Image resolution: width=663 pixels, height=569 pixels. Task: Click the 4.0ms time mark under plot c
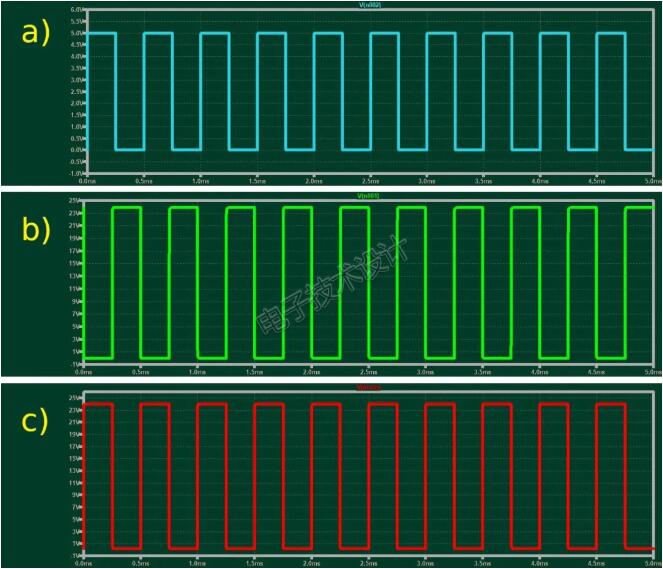coord(540,563)

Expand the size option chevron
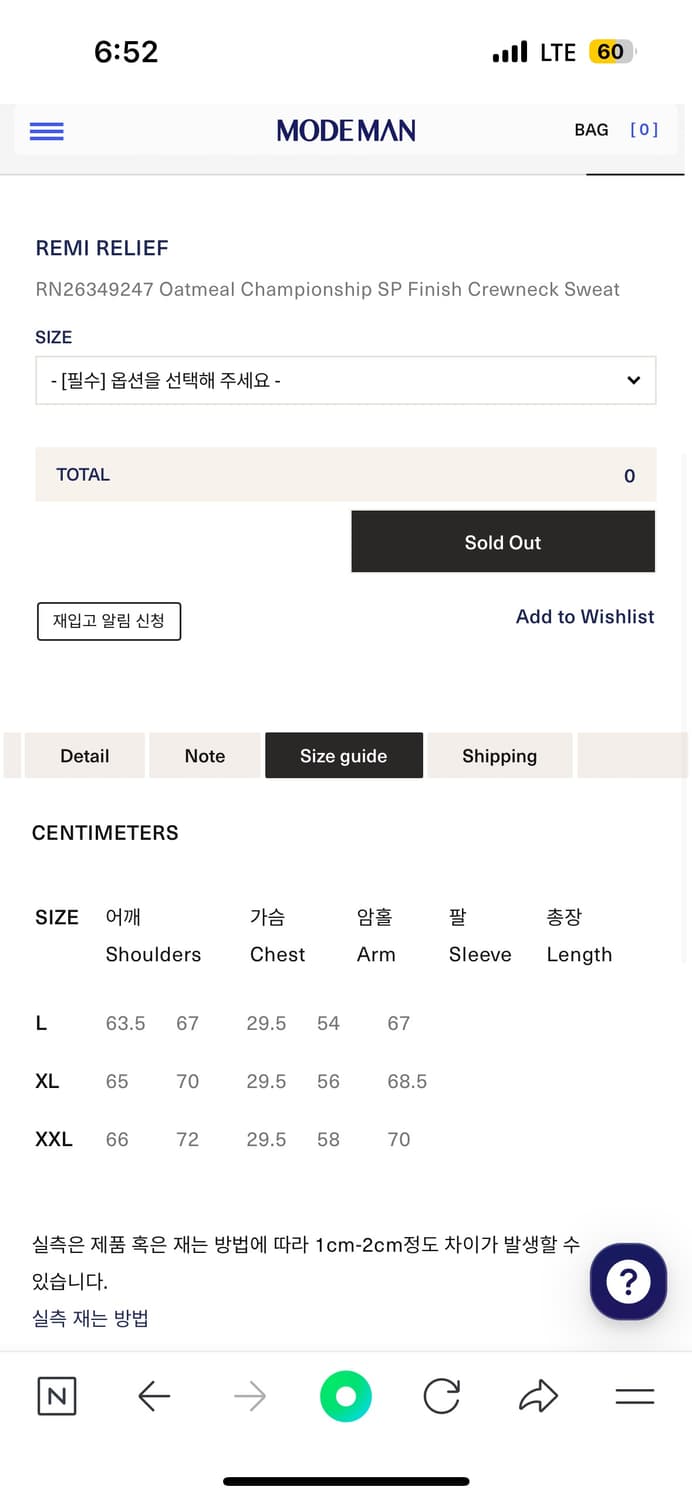633,380
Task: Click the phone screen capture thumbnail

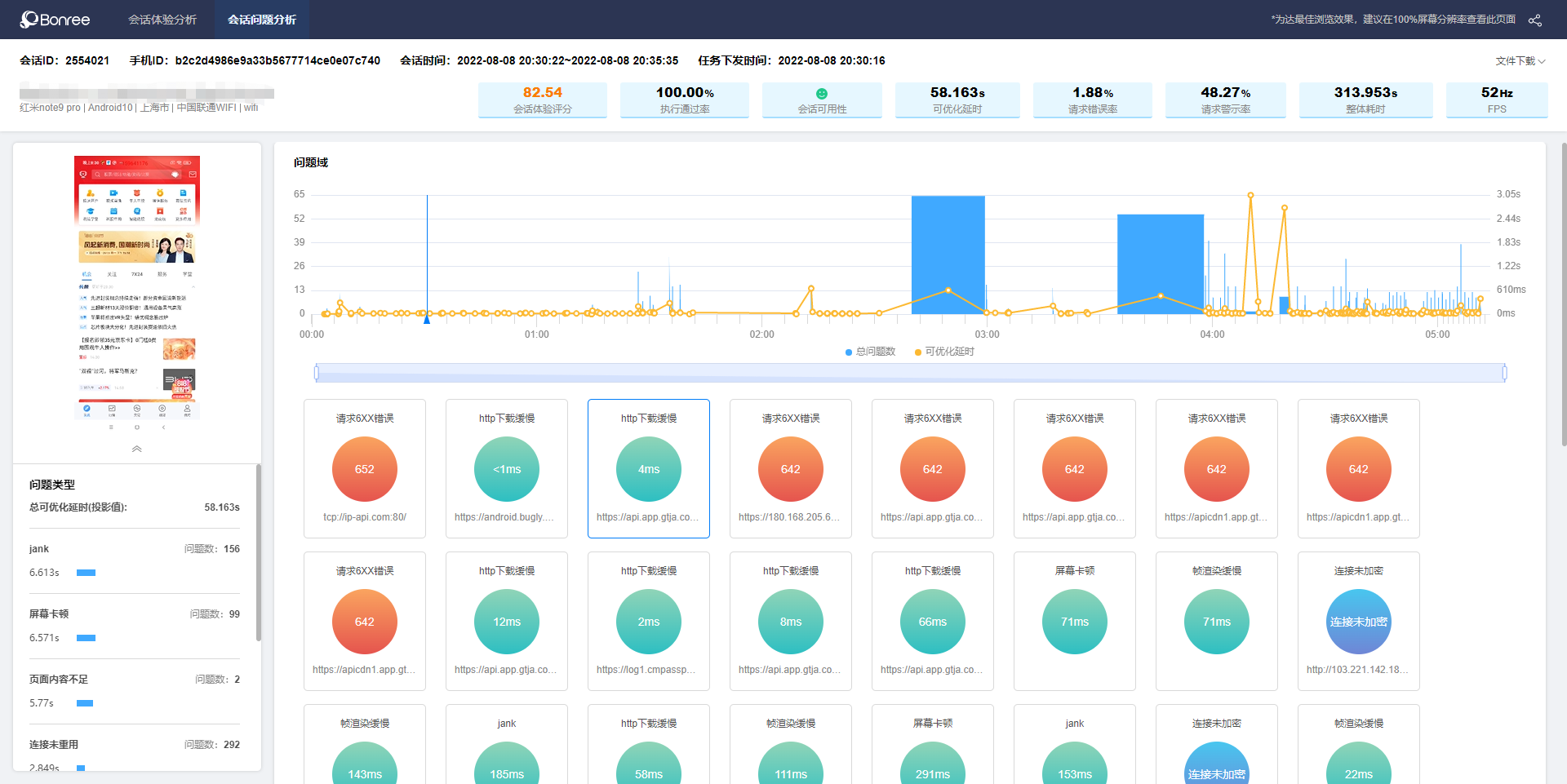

• [EXERCISE PROMPT]: These entries are to be printed again word for word, except for the pictures.

• [SOLUTION]:
Image resolution: width=663 pixels, height=569 pixels. Task: Click the 4.0ms time mark under plot c
coord(540,563)

Expand the size option chevron
633,380
Task: Click the phone screen capture thumbnail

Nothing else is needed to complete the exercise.